Problem:
Copy out exactly the lines below that run from the one holding "This screenshot has height=538, width=871." to the one holding "Enable the Füllen checkbox under Kontur", keeping both of those lines and no others.

Records for this task:
○ ○ ○ ○
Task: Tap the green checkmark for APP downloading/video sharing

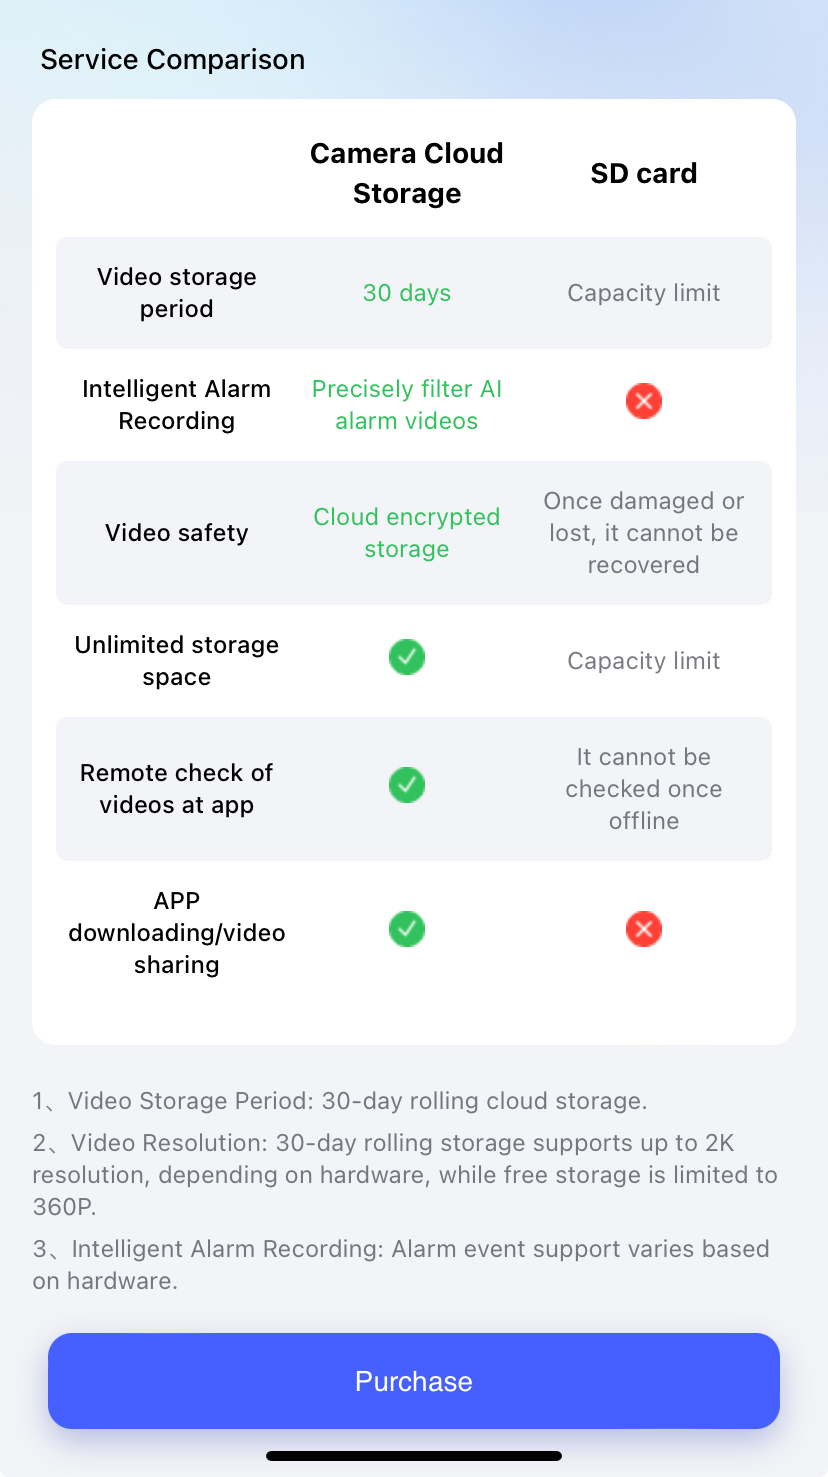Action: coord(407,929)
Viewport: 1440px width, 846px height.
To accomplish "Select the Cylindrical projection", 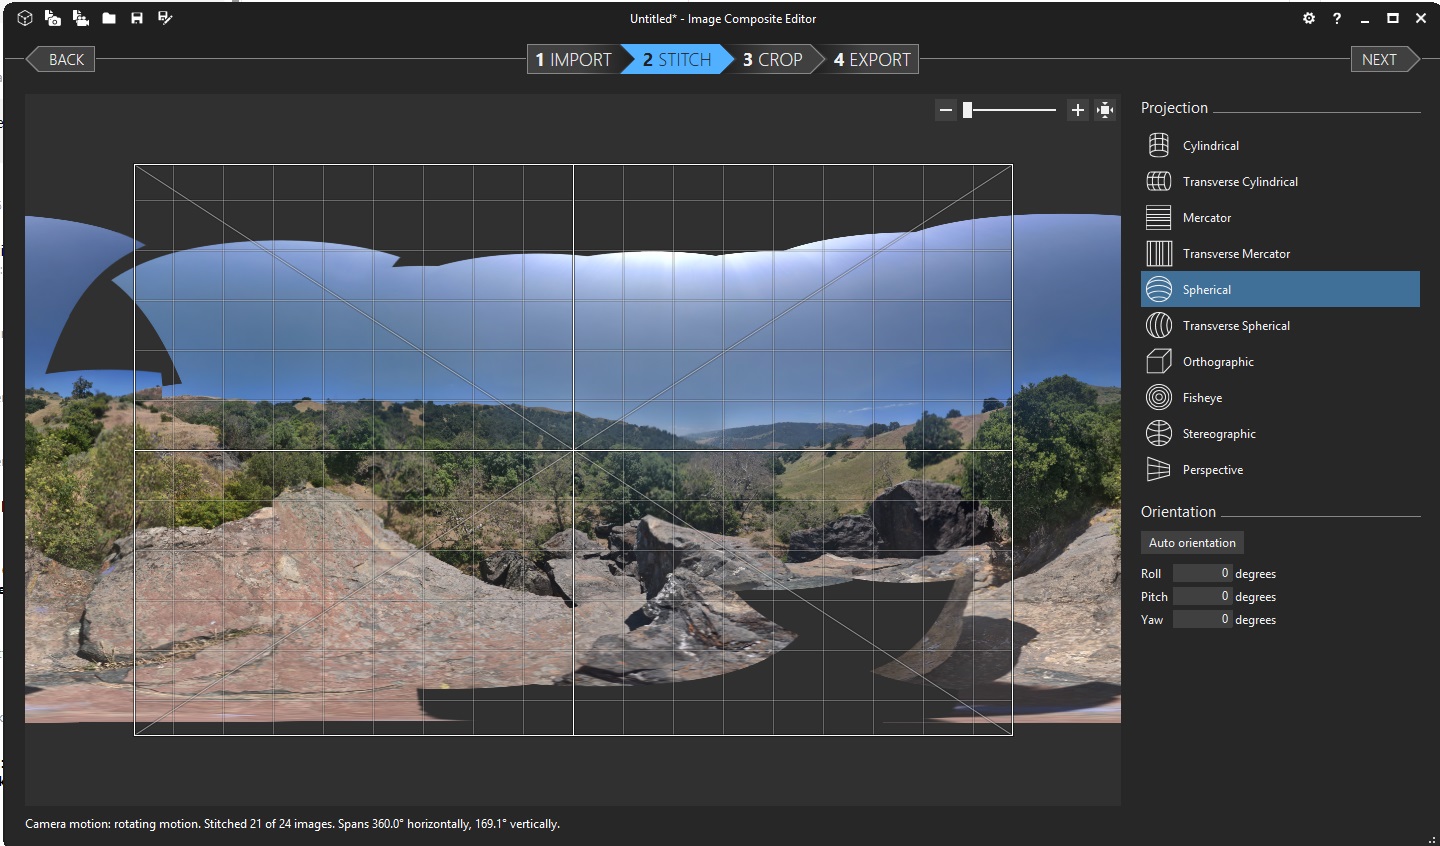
○ ○ ○ ○
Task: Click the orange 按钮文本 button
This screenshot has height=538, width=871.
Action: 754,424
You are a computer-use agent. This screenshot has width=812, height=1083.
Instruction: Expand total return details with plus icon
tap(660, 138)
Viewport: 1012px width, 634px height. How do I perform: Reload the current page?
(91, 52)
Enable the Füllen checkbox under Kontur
○ ○ ○ ○
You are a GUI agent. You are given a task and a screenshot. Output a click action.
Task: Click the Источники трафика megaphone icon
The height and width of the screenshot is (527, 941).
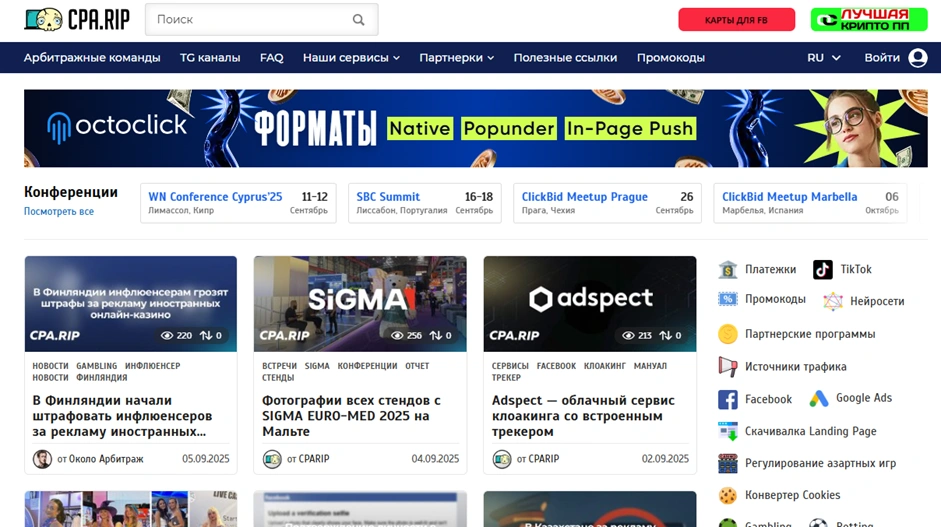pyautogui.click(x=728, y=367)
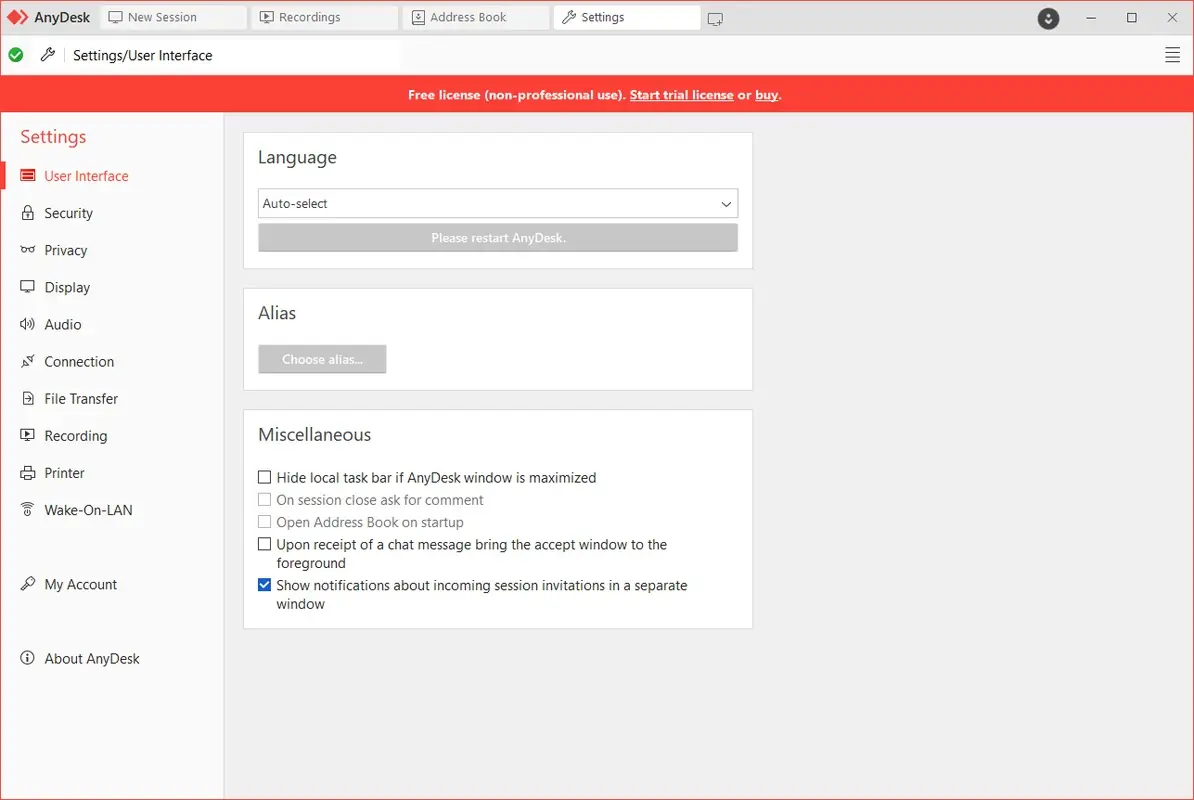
○ ○ ○ ○
Exercise answer:
This screenshot has height=538, width=871.
Action: 754,424
You are a computer-use agent. This screenshot has width=812, height=1083.
Instruction: Expand total return details with plus icon
tap(660, 138)
Viewport: 1012px width, 634px height. How do I perform: Reload the current page?
(91, 52)
Enable the Füllen checkbox under Kontur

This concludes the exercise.